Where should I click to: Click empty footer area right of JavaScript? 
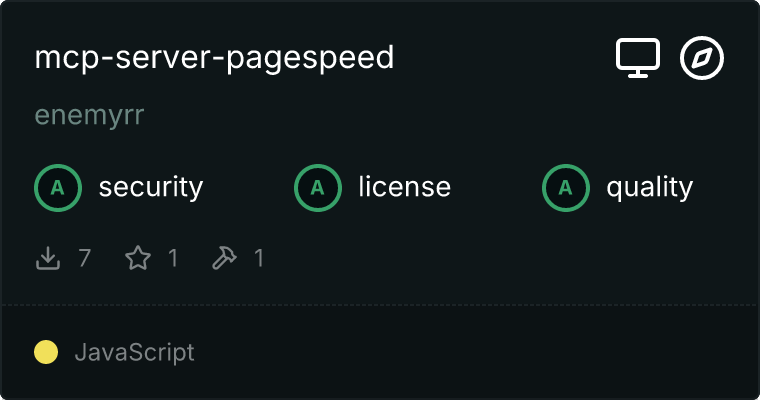pyautogui.click(x=475, y=352)
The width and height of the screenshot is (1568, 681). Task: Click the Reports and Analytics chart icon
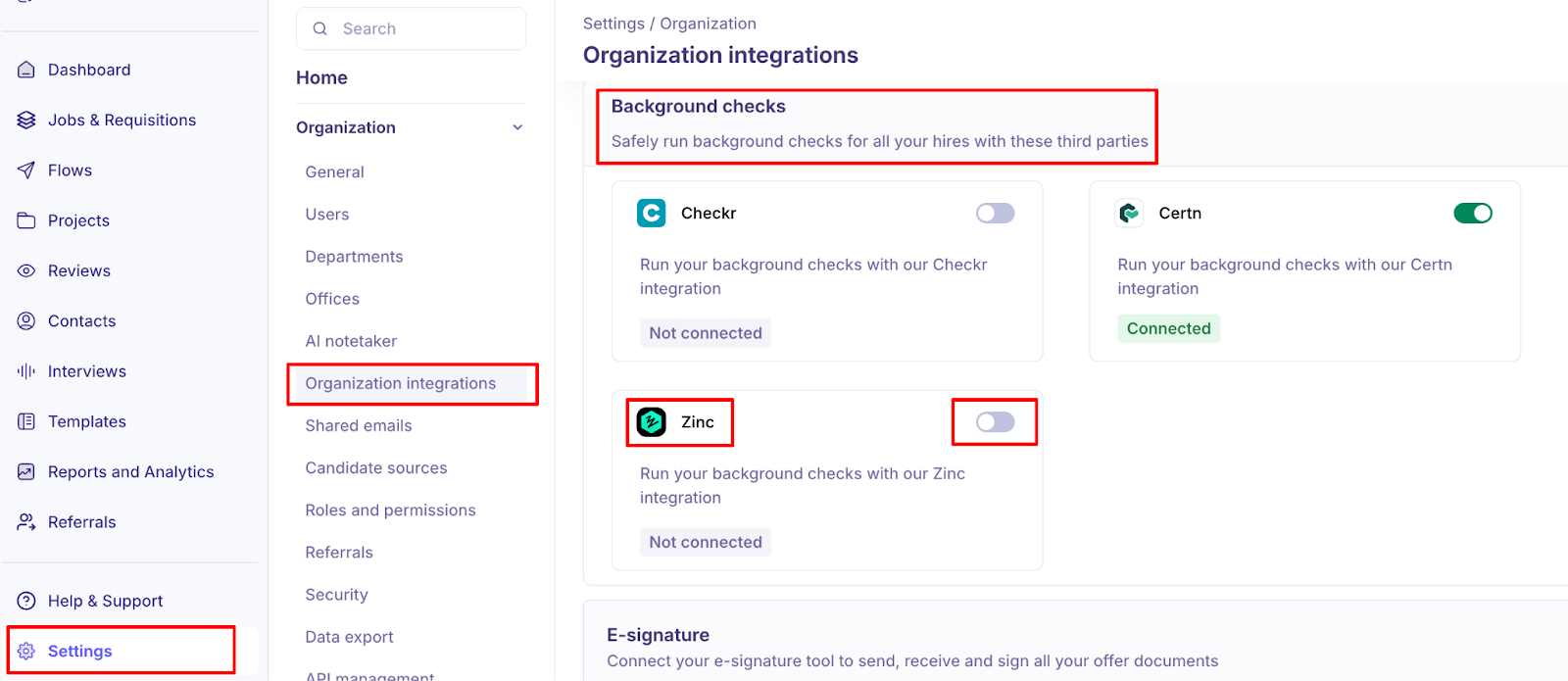click(26, 471)
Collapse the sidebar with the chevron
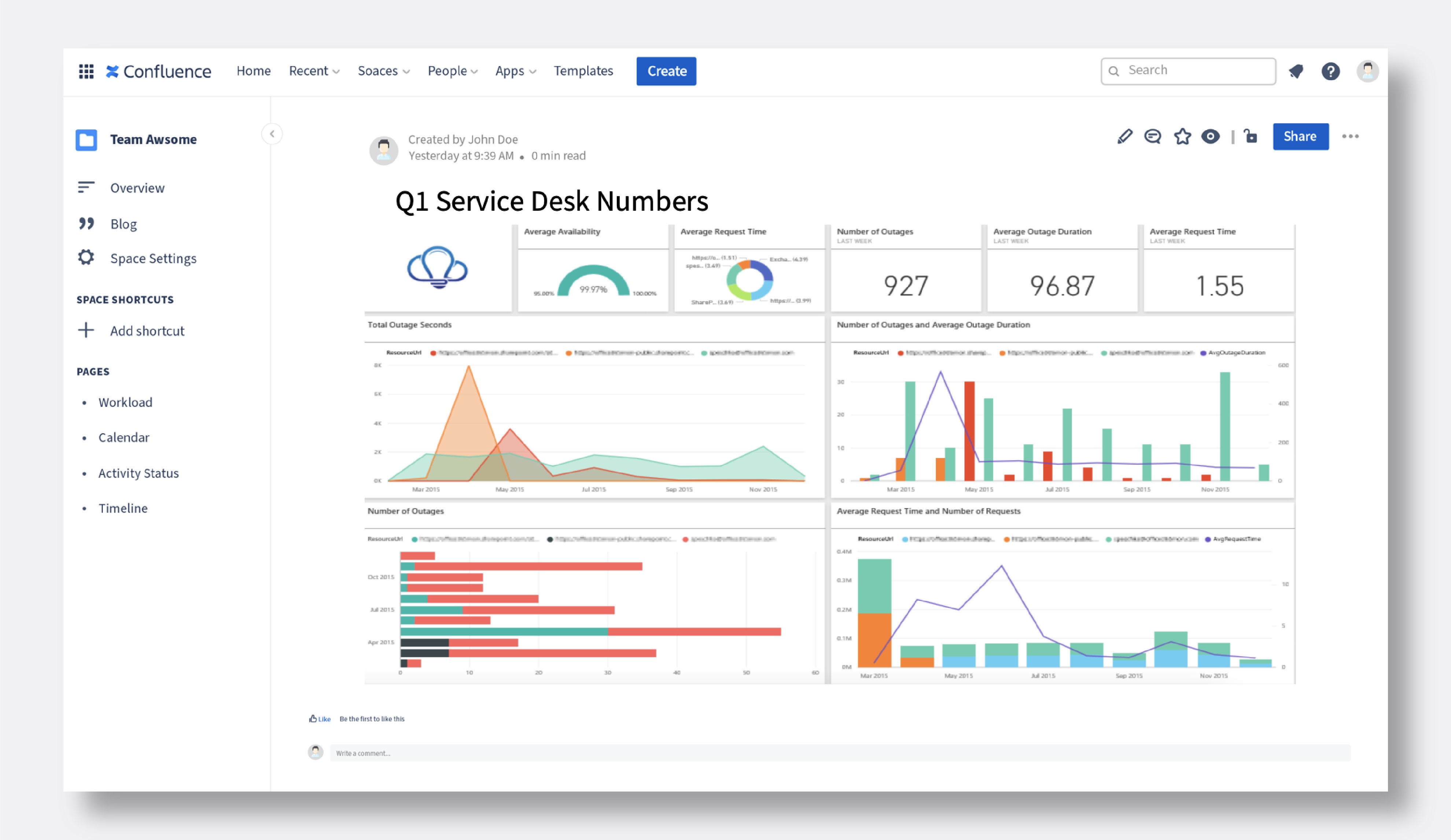The height and width of the screenshot is (840, 1451). coord(272,133)
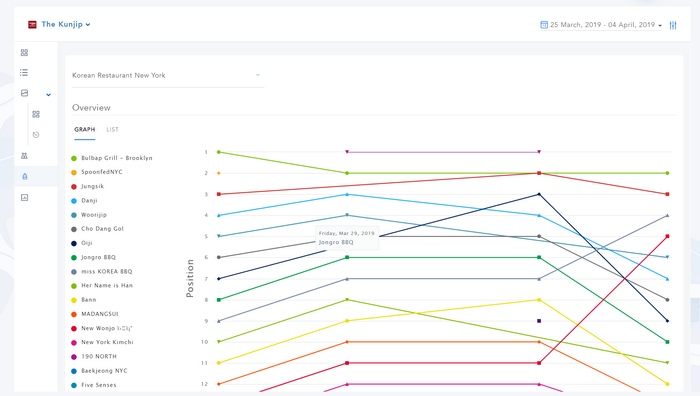Open the list view sidebar icon

pos(24,72)
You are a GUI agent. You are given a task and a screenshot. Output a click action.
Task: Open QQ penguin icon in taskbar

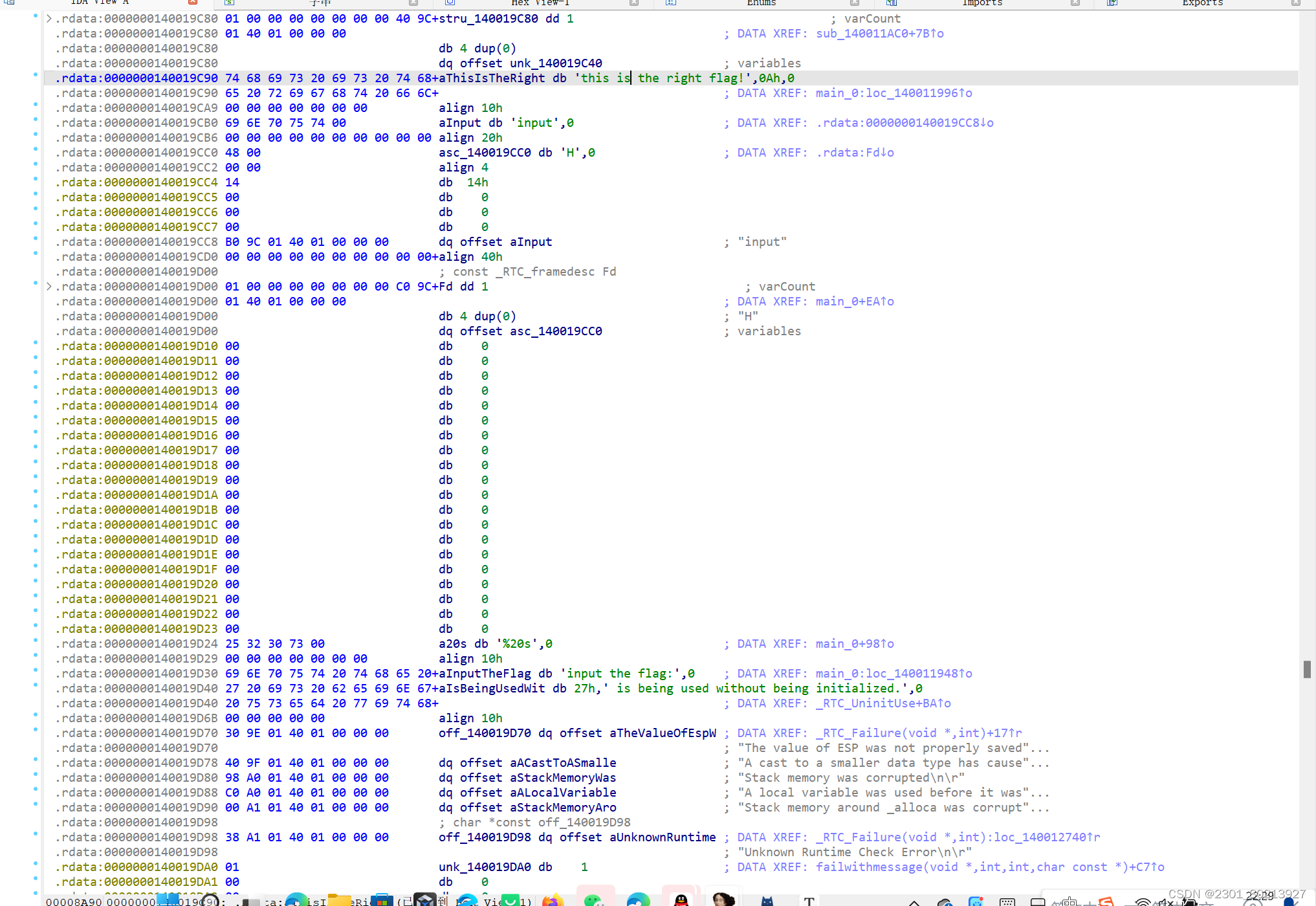click(681, 900)

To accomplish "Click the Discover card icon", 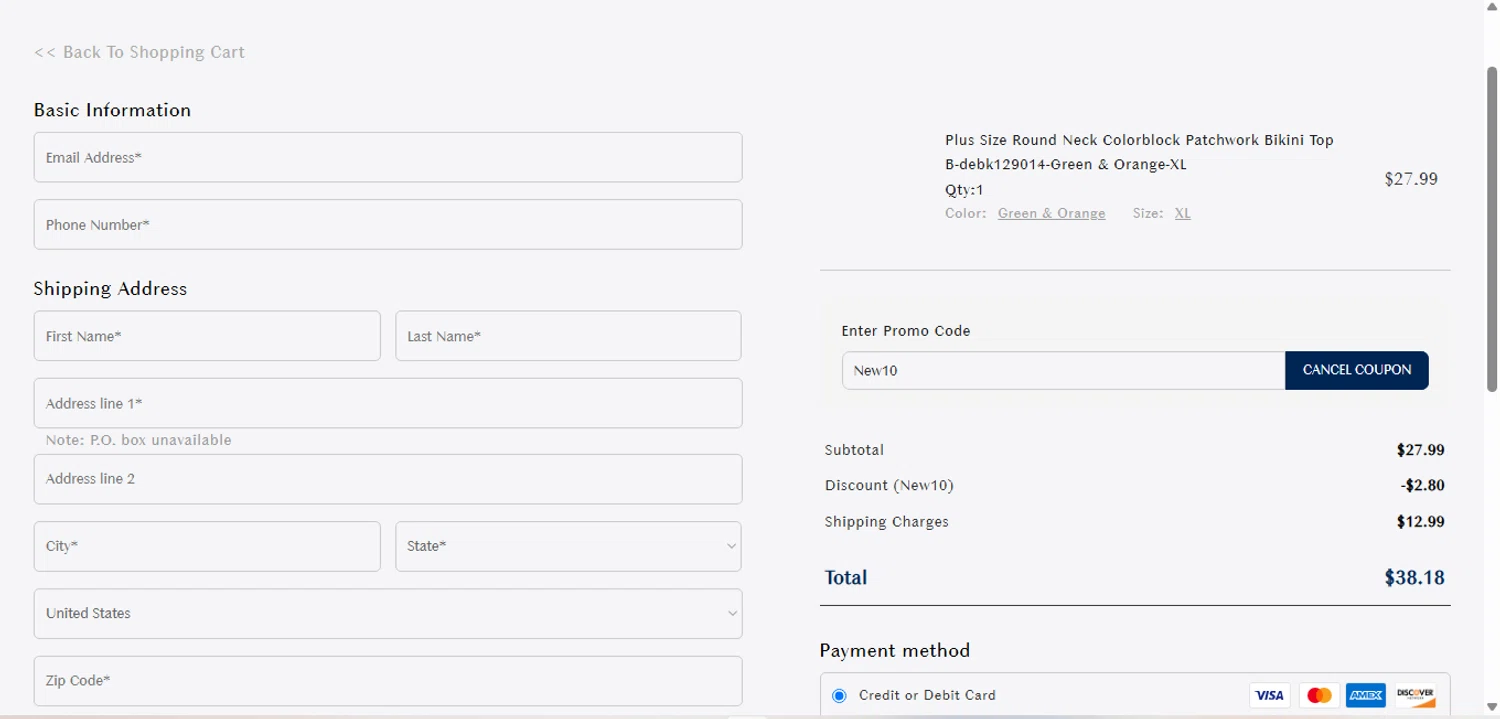I will click(1415, 695).
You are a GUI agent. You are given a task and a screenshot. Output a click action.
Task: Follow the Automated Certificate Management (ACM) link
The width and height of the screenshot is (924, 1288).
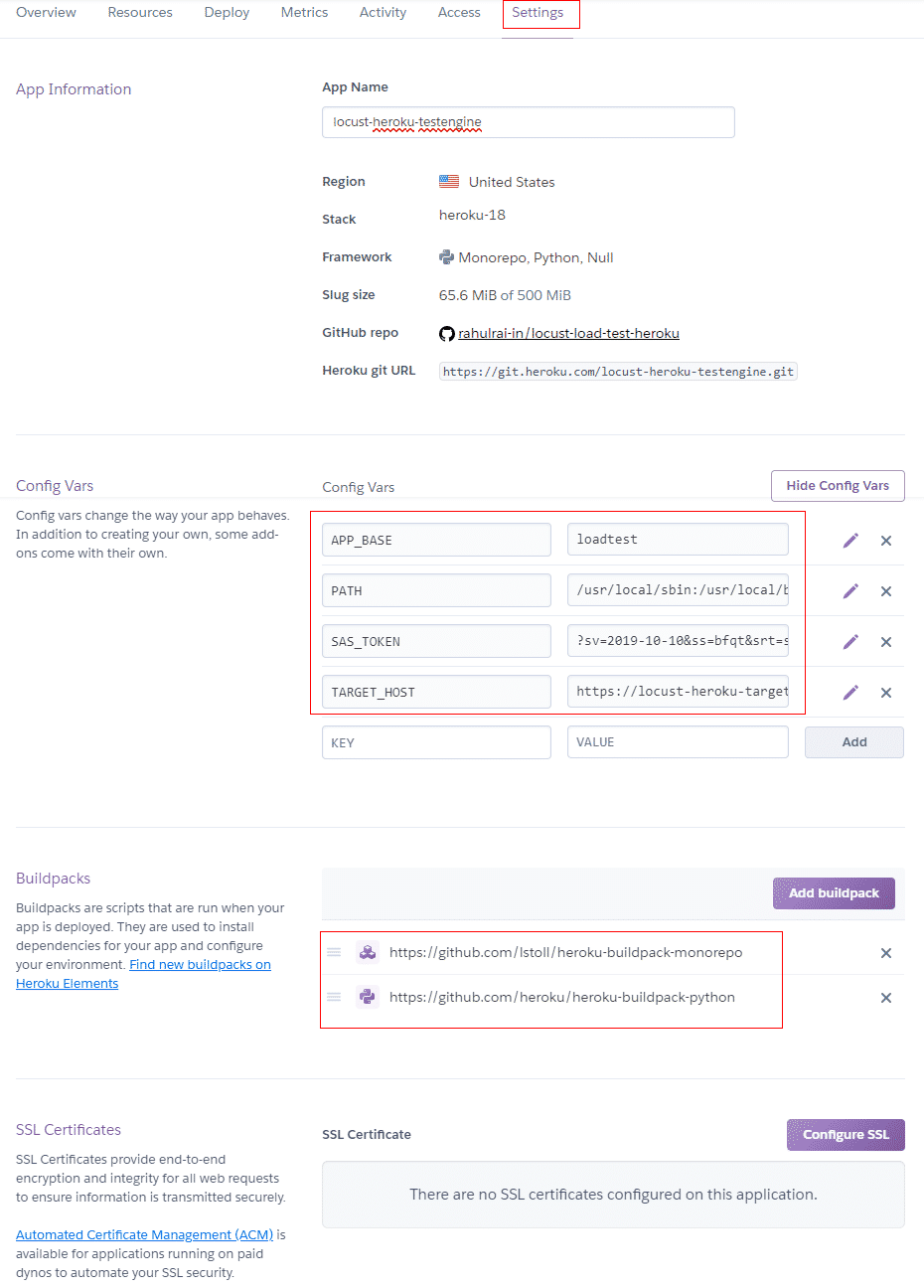pos(144,1235)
◆ ◆ ◆ ◆
▶ **Exercise details**: Put the entries from the line with "Collapse the sidebar with the chevron" to the line with "click(681, 900)" into a JSON list of strings, one string per line, with blank lines omitted. Leave the pictures out of the answer.

▶ **Written reply**:
[
  "Collapse the sidebar with the chevron",
  "The height and width of the screenshot is (840, 1451). coord(272,133)",
  "Open the list view sidebar icon",
  "pos(24,72)",
  "You are a GUI agent. You are given a task and a screenshot. Output a click action.",
  "Task: Open QQ penguin icon in taskbar",
  "click(681, 900)"
]